Bei möglichen Sammelstellen für Bootsflüchtlinge außerhalb der EU werde mit dem UN-Flüchtlingswerk UNHCR und der Internationalen Organisation für Migration zusammengearbeitet und internationales Recht eingehalten, sagte Merkel. "Ich habe sehr viel Wert darauf gelegt, dass wir gesagt haben: Wir wollen in Partnerschaft mit Afrika arbeiten." Die Grenzschutzagentur Frontex werde bereits bis 2020 aufgestockt. "Das ist eine sehr wichtige Botschaft." Darüber hinaus sei auch eine stärkere Ordnung und Steuerung der sogenannten Sekundärmigration innerhalb der EU vereinbart worden. Klar sei, dass alle sich an Regeln halten müssten und sich kein Asylbewerber einen EU-Staat aussuchen dürfe. "Es braucht aber auch Solidarität mit den Ankunftsländern", fügte Merkel hinzu.
Ungarn blieb skeptisch
Aus italienischen Regierungskreisen in Brüssel hieß es, dass auch Italien mit den unterbreiteten Vorschlag einverstanden sei. Am Abend hatte Ministerpräsident Giuseppe Conte noch jegliche Beschlüsse des EU-Gipfels auch außerhalb des Migrationsbereichs blockiert. Italien sieht sich als Hauptankunftsland für Geflüchtete auf der Mittelmeerroute von den anderen EU-Staaten allein gelassen. Denn nach den EU-Regeln ist normalerweise das Erstankunftsland für Asylbewerber zuständig. Aus Protest hat Italien bereits Schiffen mit vor Libyen geretteten Geflüchteten die Einfahrt in seine Häfen verweigert.

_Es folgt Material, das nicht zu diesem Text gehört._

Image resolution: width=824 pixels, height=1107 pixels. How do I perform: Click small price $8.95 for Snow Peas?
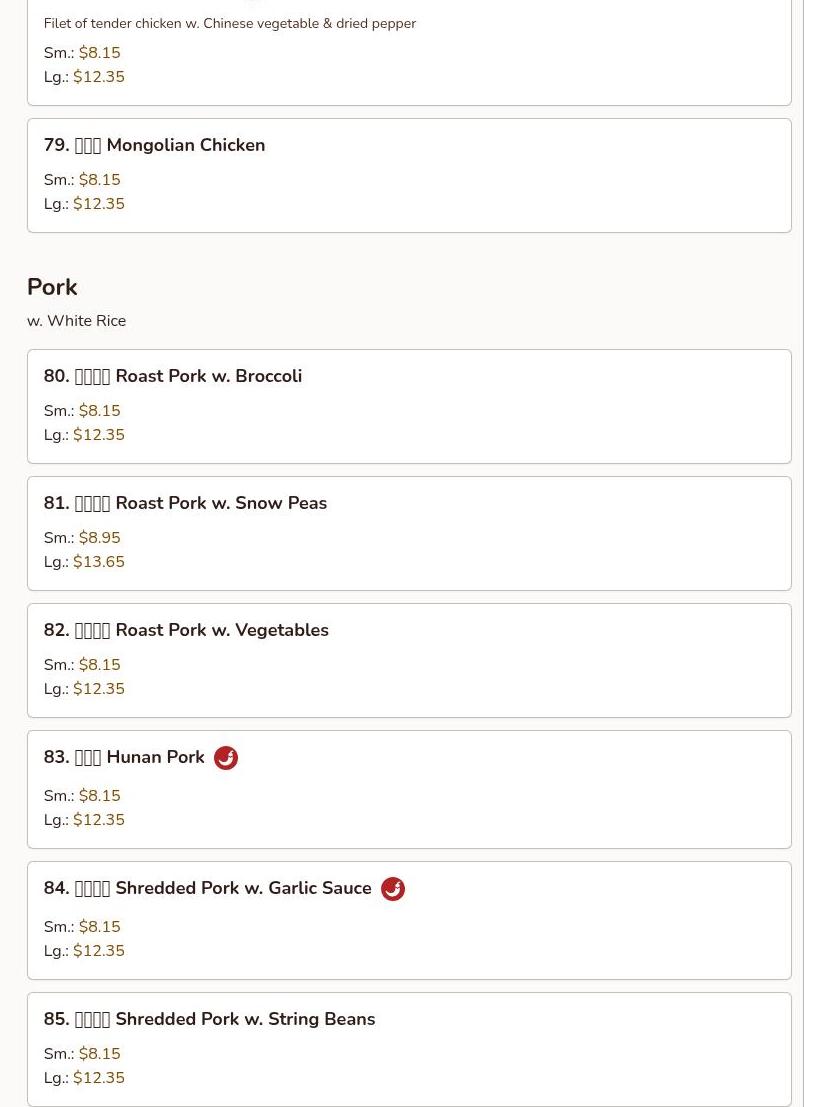[x=99, y=538]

Ziel des Vorschlags für Aufnahme- und Verteilungszentren sei es, dem italienischen Wunsch nach "geteilter Verantwortung" für die Geflüchteten Rechnung zu tragen, sagte ein Diplomat. Ein italienischer Regierungsvertreter sprach von "guten Nachrichten". Allerdings hätten sich einige Länder, insbesondere Ungarn, zunächst "energisch widersetzt". Viele osteuropäische EU-Mitgliedstaaten lehnen seit Jahren prinzipiell jegliche Umverteilung von Geflüchteten in Europa ab.
Ob Deutschland auf Basis der geplanten freiwilligen Zusagen Geflüchtete aufnehmen wird, blieb unklar. Auch die Frage, ob und wie der Vorschlag den Streit zwischen CDU und CSU lösen könnte, bleibt ungewiss. Bundeskanzlerin Angela Merkel sucht dringend einen europäischen Ansatz, um das Weiterziehen von registrierten Asylbewerbern aus anderen EU-Ländern nach Deutschland zu bremsen. Anderenfalls will Innenminister Horst Seehofer die Betroffenen im Alleingang an der deutschen Grenze abweisen. Die CSU hat Merkel eine Frist bis zum Wochenende gesetzt.

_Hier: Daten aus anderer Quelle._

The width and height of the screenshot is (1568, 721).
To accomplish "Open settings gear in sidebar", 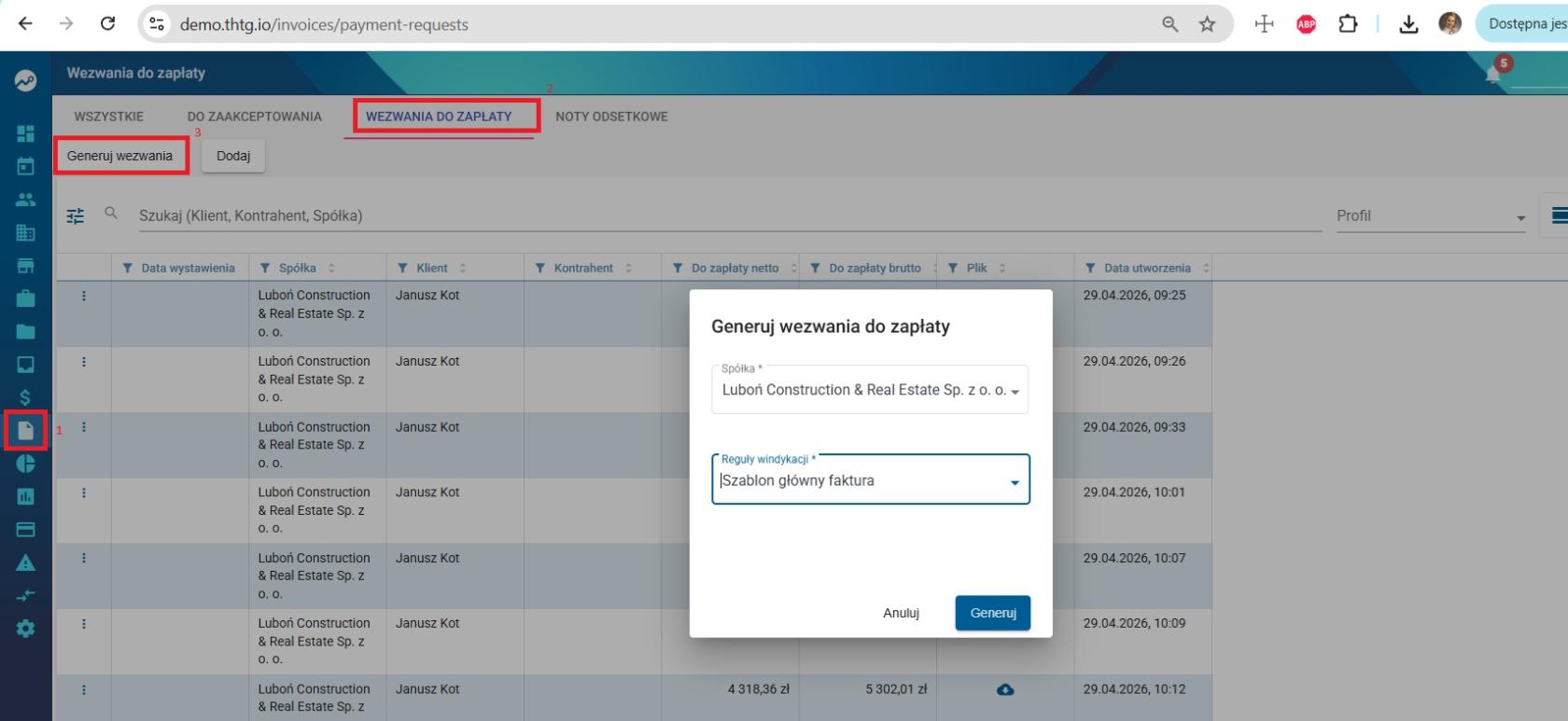I will [25, 629].
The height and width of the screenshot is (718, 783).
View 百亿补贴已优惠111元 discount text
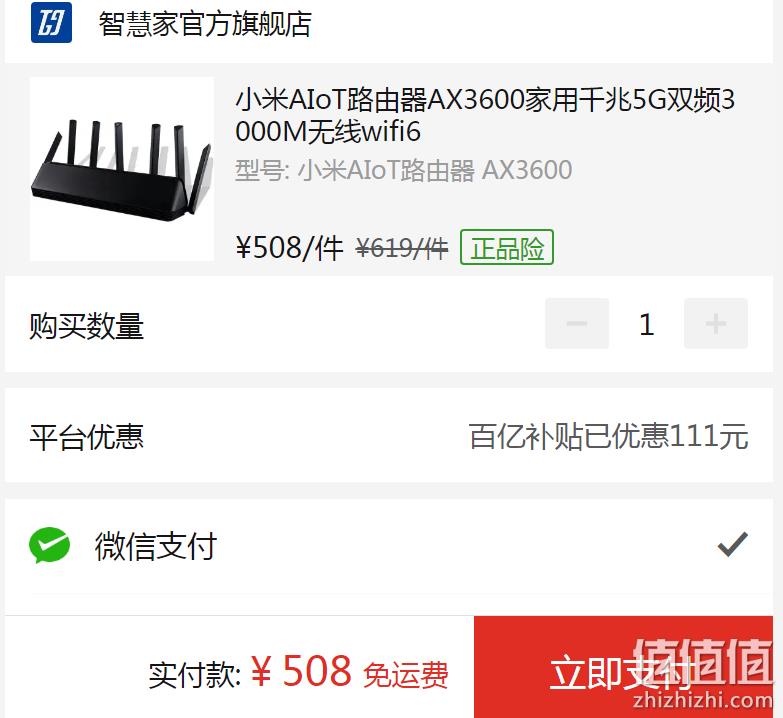pos(608,436)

Drei Milliarden Euro für die Türkei
In Folge eines weiteren Gipfel-Beschlusses bekommt die Türkei von der EU weitere drei Milliarden Euro, um Flüchtlinge aus Syrien zu versorgen. Dafür werden zwei Milliarden Euro aus dem Gemeinschaftshaushalt der EU genommen. Aus den nationalen Haushalten soll eine weitere Milliarde fließen. Ein erstes Hilfspaket mit drei Milliarden Euro war jüngst aufgebraucht worden. Die EU hatte der Türkei aber im Zuge der Flüchtlingskrise bis zu sechs Milliarden Euro versprochen.

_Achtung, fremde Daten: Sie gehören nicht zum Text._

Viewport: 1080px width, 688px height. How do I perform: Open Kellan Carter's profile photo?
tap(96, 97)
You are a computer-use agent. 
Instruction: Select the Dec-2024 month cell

Umstritten war in den vergangenen Monaten vor allem gewesen, wie viel Geld aus dem Gemeinschaftshaushalt genommen werden soll. Länder wie Frankreich und Deutschland wollten eigentlich, dass die drei Milliarden Euro vollständig über den EU-Haushalt finanziert werden. Die Kommission hatte hingegen zunächst vorgeschlagen, nur eine Milliarde aus dem EU-Haushalt zu nehmen.
Die Unterstützung der Türkei bei der Versorgung von Flüchtlingen war mit dem im März 2016 geschlossenen Flüchtlingspakt vereinbart worden. Er sieht vor, dass die EU alle Migranten, die illegal über die Türkei auf die griechischen Inseln kommen, zurückschicken kann. Im Gegenzug nehmen EU-Staaten der Türkei schutzbedürftige Flüchtlinge aus Syrien ab und finanzieren Hilfen für in der Türkei lebende Flüchtlinge. Das Land hat bislang insgesamt knapp 3,6 Millionen Flüchtlinge aufgenommen.